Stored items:
*** Block opens ***
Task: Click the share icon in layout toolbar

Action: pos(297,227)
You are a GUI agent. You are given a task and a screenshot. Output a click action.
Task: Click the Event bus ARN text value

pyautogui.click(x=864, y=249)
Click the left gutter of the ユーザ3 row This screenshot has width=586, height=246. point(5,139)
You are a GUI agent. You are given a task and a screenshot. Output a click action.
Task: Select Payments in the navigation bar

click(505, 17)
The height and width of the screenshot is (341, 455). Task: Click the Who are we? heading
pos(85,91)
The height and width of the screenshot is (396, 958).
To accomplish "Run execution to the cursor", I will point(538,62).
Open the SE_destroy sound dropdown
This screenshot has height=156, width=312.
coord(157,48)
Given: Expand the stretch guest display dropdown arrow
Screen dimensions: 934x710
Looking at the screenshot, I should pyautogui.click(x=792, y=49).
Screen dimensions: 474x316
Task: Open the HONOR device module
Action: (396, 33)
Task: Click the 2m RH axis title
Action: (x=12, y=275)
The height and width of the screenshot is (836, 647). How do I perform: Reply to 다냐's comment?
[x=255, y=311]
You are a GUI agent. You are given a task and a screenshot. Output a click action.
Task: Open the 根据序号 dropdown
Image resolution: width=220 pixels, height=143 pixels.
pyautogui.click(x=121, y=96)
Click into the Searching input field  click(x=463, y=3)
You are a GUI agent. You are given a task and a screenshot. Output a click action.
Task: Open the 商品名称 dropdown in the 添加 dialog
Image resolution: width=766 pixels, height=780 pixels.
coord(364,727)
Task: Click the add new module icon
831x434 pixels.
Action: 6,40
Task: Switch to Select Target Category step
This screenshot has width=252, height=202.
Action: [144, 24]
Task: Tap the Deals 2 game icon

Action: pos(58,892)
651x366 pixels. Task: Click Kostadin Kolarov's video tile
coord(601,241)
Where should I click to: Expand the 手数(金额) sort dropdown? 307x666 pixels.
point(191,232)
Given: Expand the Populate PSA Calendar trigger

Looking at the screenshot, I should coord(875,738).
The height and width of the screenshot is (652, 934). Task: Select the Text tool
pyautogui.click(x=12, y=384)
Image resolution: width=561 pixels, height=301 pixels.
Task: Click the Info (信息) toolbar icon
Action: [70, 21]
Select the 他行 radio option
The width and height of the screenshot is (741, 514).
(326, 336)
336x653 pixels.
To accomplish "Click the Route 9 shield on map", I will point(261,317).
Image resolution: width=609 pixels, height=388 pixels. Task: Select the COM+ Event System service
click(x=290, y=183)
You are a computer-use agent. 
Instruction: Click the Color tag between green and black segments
*** Block closes ***
Task details
Every entry must be retyped in full, exactly as given.

Result of this exercise
Task: Click the share icon in layout toolbar

Action: pos(297,227)
You are a GUI agent. You are given a task and a screenshot. Output a click action.
Task: Click the Event bus ARN text value

pyautogui.click(x=864, y=249)
Click the left gutter of the ユーザ3 row This screenshot has width=586, height=246. point(5,139)
You are a GUI agent. You are given a task and a screenshot. Output a click action.
Task: Select Payments in the navigation bar

click(505, 17)
The height and width of the screenshot is (341, 455). Task: Click the Who are we? heading
pos(85,91)
The height and width of the screenshot is (396, 958).
To accomplish "Run execution to the cursor", I will point(538,62).
Open the SE_destroy sound dropdown
This screenshot has height=156, width=312.
coord(157,48)
Given: Expand the stretch guest display dropdown arrow
Screen dimensions: 934x710
Looking at the screenshot, I should pyautogui.click(x=792, y=49).
Screen dimensions: 474x316
Task: Open the HONOR device module
Action: (396, 33)
Task: Click the 2m RH axis title
Action: (x=12, y=275)
The height and width of the screenshot is (836, 647). How do I perform: Reply to 다냐's comment?
[x=255, y=311]
You are a GUI agent. You are given a task and a screenshot. Output a click action.
Task: Open the 根据序号 dropdown
Image resolution: width=220 pixels, height=143 pixels.
pyautogui.click(x=121, y=96)
Click into the Searching input field  click(x=463, y=3)
You are a GUI agent. You are given a task and a screenshot. Output a click action.
Task: Open the 商品名称 dropdown in the 添加 dialog
Image resolution: width=766 pixels, height=780 pixels.
coord(364,727)
Task: Click the add new module icon
831x434 pixels.
Action: 6,40
Task: Switch to Select Target Category step
This screenshot has width=252, height=202.
Action: [144, 24]
Task: Tap the Deals 2 game icon

Action: pos(58,892)
651x366 pixels. Task: Click Kostadin Kolarov's video tile
coord(601,241)
Where should I click to: Expand the 手数(金额) sort dropdown? 307x666 pixels.
point(191,232)
Given: Expand the Populate PSA Calendar trigger

Looking at the screenshot, I should coord(875,738).
The height and width of the screenshot is (652, 934). Task: Select the Text tool
pyautogui.click(x=12, y=384)
Image resolution: width=561 pixels, height=301 pixels.
Task: Click the Info (信息) toolbar icon
Action: [70, 21]
Select the 他行 radio option
The width and height of the screenshot is (741, 514).
(326, 336)
336x653 pixels.
To accomplish "Click the Route 9 shield on map", I will point(261,317).
Image resolution: width=609 pixels, height=388 pixels. Task: Select the COM+ Event System service
click(x=290, y=183)
You are a computer-use agent. 
Instruction: Click the Color tag between green and black segments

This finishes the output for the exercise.